We see this with the women whose lives were impacted by Jesus and who then supported Jesus and the disciples (Luke 8:1-3); the early church where the result of proclamation is described in terms of generosity among those who believed (Acts 4:33-34); the church in Philippi planted by Paul who immediately became his supporter (Philippians 4:15); Paul’s criticism of the church in Corinth for not following the expected pattern due to their lack of generosity (1 Corinthians 9; 2 Corinthians 8+9).

This leaves us with two crucial questions.

  1. What is missing in our proclamation of the gospel if it doesn't automatically create generosity in the hearts of those who respond?  John the Baptist’s measures of repentance were primarily related to stewardship and generosity - giving to those in need, being honest in business and not being materialistic (Luke 3:1-14).  Those are not measures we normally use to determine if repentance has taken place, so what's missing?  I’ll leave it to others more qualified than me to offer answers to this – but it does need answered.
  2. How can we move from a linear MPD model to a more cyclical model if we can't start the proclamation until we have 100% of the resourcing in place?   What steps can we take to bend the straight line into more of a circle?

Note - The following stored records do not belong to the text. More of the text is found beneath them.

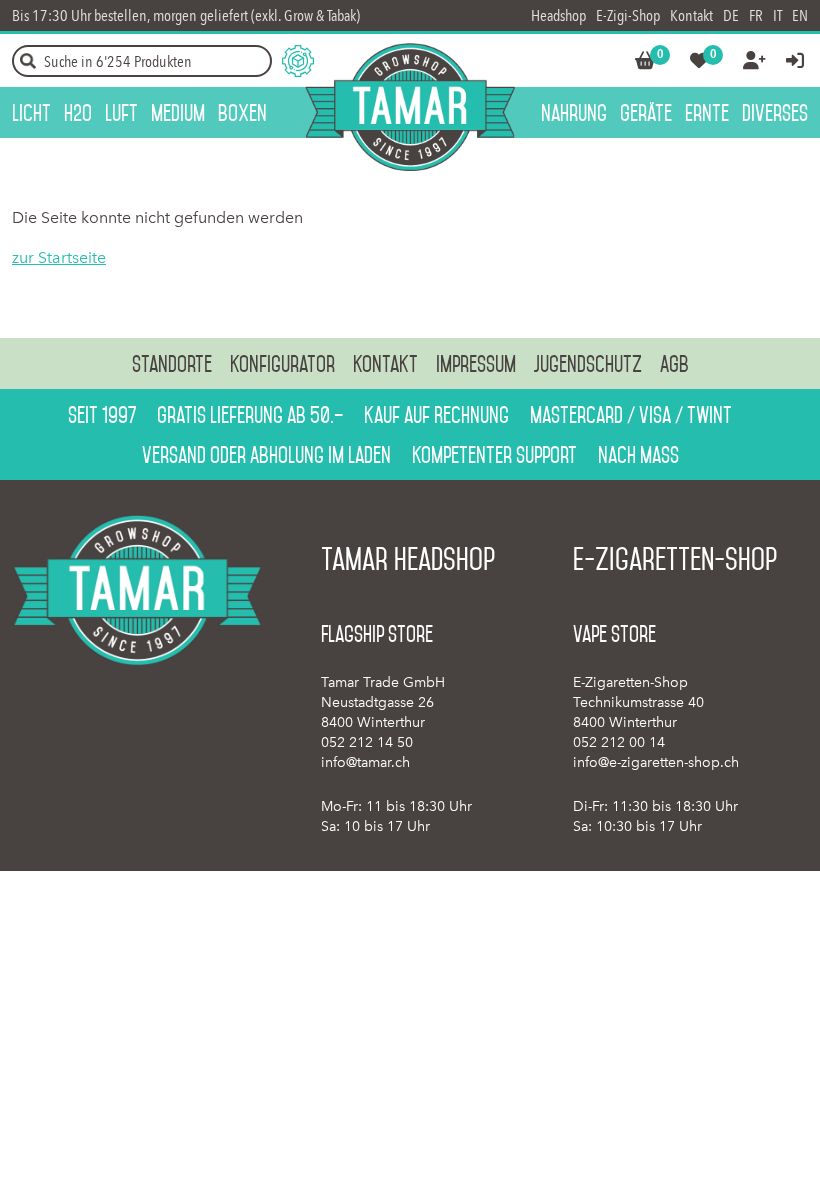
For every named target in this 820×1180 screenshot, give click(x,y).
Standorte (172, 364)
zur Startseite (59, 257)
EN (800, 15)
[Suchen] (28, 61)
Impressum (476, 364)
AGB (674, 364)
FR (756, 15)
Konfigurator (282, 364)
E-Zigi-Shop (628, 15)
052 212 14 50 (367, 742)
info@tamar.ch (365, 762)
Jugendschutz (588, 364)
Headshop (558, 15)
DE (731, 15)
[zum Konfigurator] (298, 61)
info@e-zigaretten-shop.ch (656, 762)
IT (777, 15)
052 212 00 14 (619, 742)
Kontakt (691, 15)
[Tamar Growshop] (410, 107)
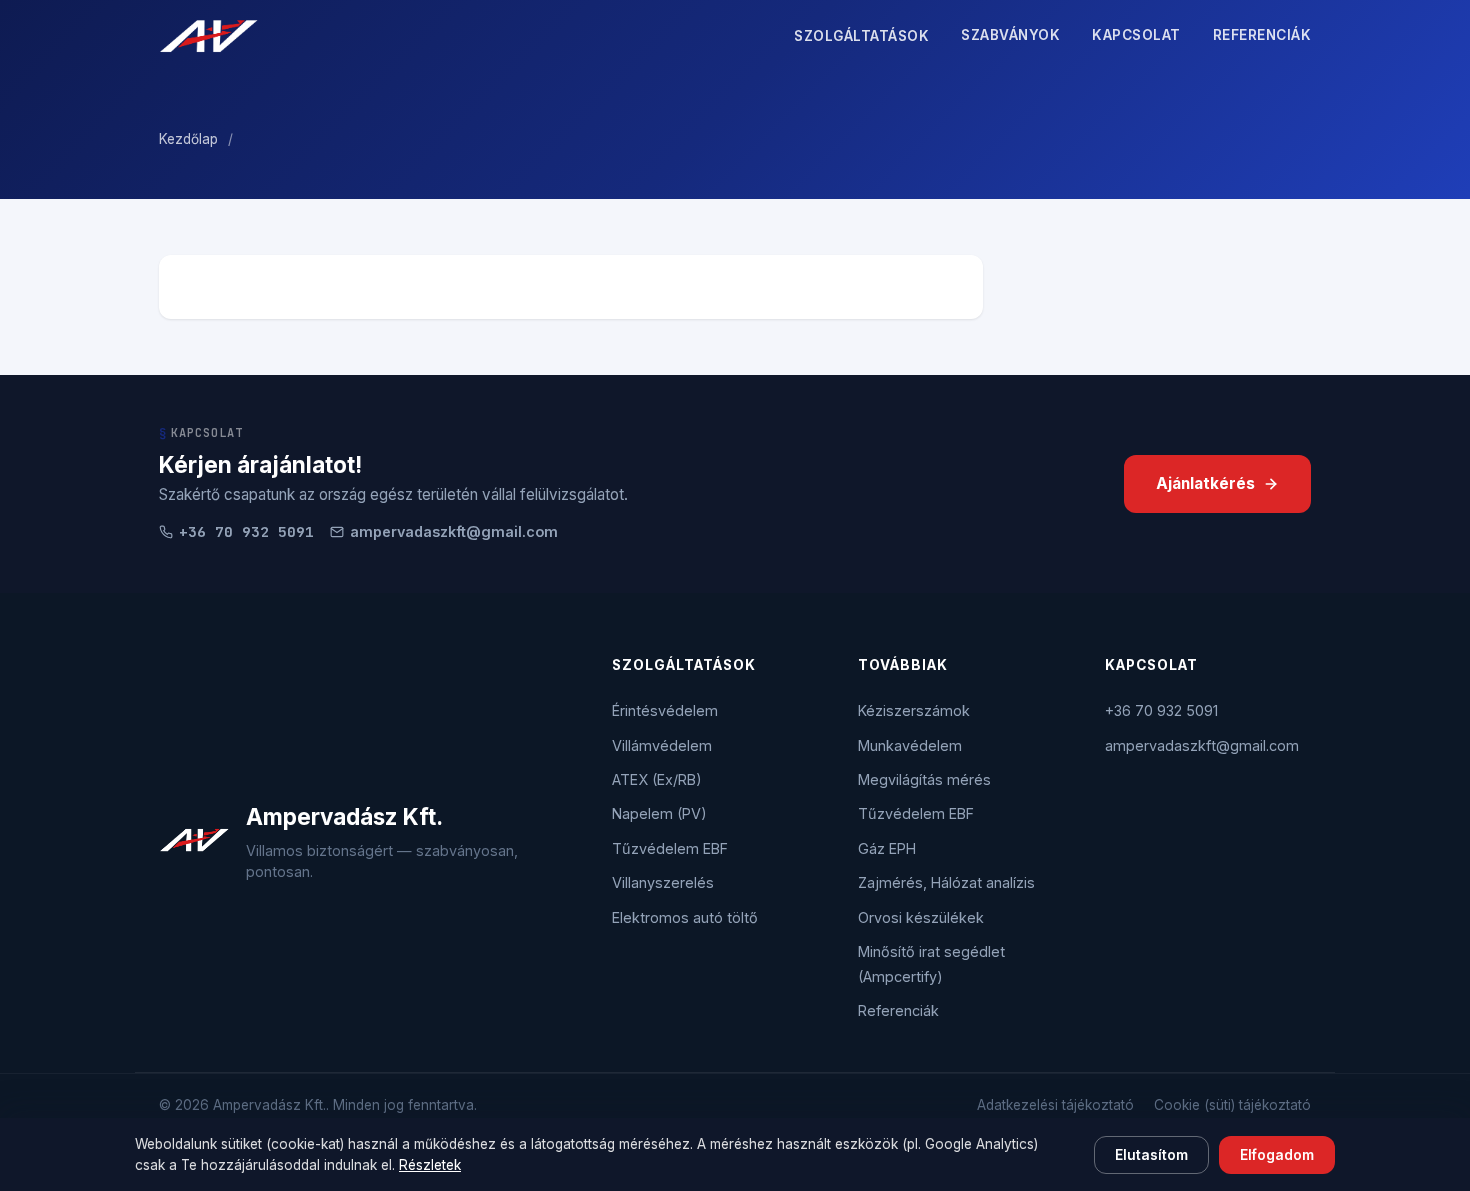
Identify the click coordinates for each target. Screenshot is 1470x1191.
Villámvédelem (662, 745)
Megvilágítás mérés (924, 779)
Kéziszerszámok (914, 710)
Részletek (430, 1165)
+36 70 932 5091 (1161, 710)
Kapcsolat (1136, 35)
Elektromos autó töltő (685, 917)
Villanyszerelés (663, 882)
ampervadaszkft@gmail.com (454, 531)
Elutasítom (1151, 1155)
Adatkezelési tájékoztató (1055, 1105)
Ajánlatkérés (1205, 483)
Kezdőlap (188, 139)
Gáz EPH (887, 848)
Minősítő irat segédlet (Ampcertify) (931, 963)
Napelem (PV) (659, 813)
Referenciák (1262, 35)
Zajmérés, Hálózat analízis (946, 882)
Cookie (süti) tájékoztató (1232, 1105)
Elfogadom (1277, 1155)
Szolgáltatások (861, 36)
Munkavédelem (910, 745)
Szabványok (1010, 35)
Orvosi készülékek (921, 917)
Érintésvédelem (665, 710)
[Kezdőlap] (209, 36)
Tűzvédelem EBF (670, 848)
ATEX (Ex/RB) (657, 779)
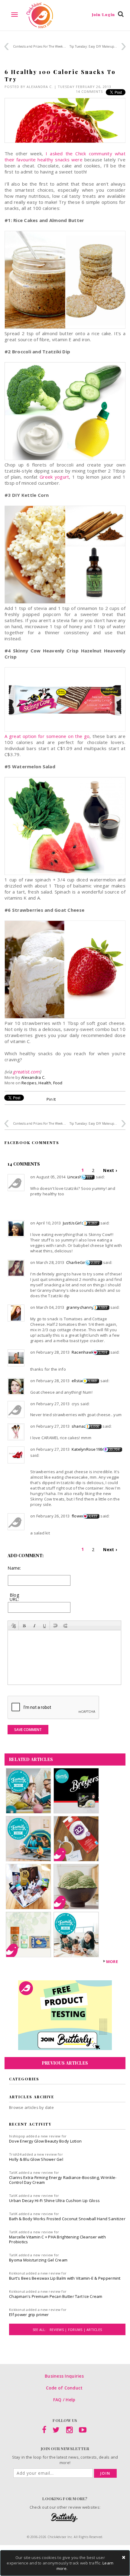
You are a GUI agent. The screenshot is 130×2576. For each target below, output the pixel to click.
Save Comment (28, 1729)
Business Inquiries (64, 2376)
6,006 (95, 1426)
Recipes (29, 1083)
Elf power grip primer (29, 2314)
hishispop (17, 2136)
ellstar (78, 1380)
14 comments (89, 91)
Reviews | (59, 2329)
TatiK (13, 2172)
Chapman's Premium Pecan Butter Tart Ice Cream (55, 2296)
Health (44, 1083)
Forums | (77, 2329)
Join (105, 2473)
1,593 (103, 1307)
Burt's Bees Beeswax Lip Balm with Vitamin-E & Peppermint (65, 2278)
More (112, 1961)
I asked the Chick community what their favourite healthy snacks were (65, 156)
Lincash (74, 1177)
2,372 (95, 1263)
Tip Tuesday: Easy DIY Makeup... (93, 46)
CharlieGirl (76, 1262)
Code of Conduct (64, 2388)
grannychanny (80, 1307)
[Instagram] (69, 2431)
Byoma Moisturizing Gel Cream (38, 2260)
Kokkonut (17, 2273)
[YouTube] (82, 2431)
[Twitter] (56, 2431)
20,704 (114, 1449)
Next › (110, 1170)
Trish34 (15, 2154)
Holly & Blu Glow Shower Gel (36, 2159)
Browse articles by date (31, 2107)
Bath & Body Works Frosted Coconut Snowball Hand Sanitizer (67, 2218)
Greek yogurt (54, 477)
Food (58, 1083)
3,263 (92, 1223)
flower (78, 1516)
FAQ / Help (64, 2400)
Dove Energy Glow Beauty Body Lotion (45, 2141)
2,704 (103, 1352)
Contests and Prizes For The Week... (39, 46)
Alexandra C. (40, 86)
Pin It (51, 1099)
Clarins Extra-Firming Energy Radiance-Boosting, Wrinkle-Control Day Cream (63, 2180)
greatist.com (26, 1072)
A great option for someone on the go (47, 736)
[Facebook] (44, 2431)
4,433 (93, 1516)
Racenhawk (83, 1352)
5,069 (92, 1381)
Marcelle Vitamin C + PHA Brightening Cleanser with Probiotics (57, 2239)
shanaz (79, 1426)
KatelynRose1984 (88, 1449)
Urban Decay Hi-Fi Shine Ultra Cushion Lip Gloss (54, 2200)
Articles (94, 2329)
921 (90, 1177)
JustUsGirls (73, 1223)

Here I’d like to offer three part answers:

a)  We need to see our request for support as proclamation in itself.  If those we are asking to support us have accepted a message of salvation that has not automatically created generosity in their lives, then their gospel (but not their salvation) is incomplete.  Asking them to make decisions that help develop generosity is, in itself, proclamation of that unfinished part of the gospel in their lives. 

b)  We need to encourage those involved in gospel proclamation to understand that the gospel is a message of generosity (John 3: 16, God GAVE) and not just of salvation.  We talk of inviting Jesus into our lives, but actually Jesus invites us into his life - and that is a life of generosity. Perhaps we need a higher focus on the important over the urgent in our proclamation, taking time to build a more complete biblical quality into our message, not just pressing for quantity. 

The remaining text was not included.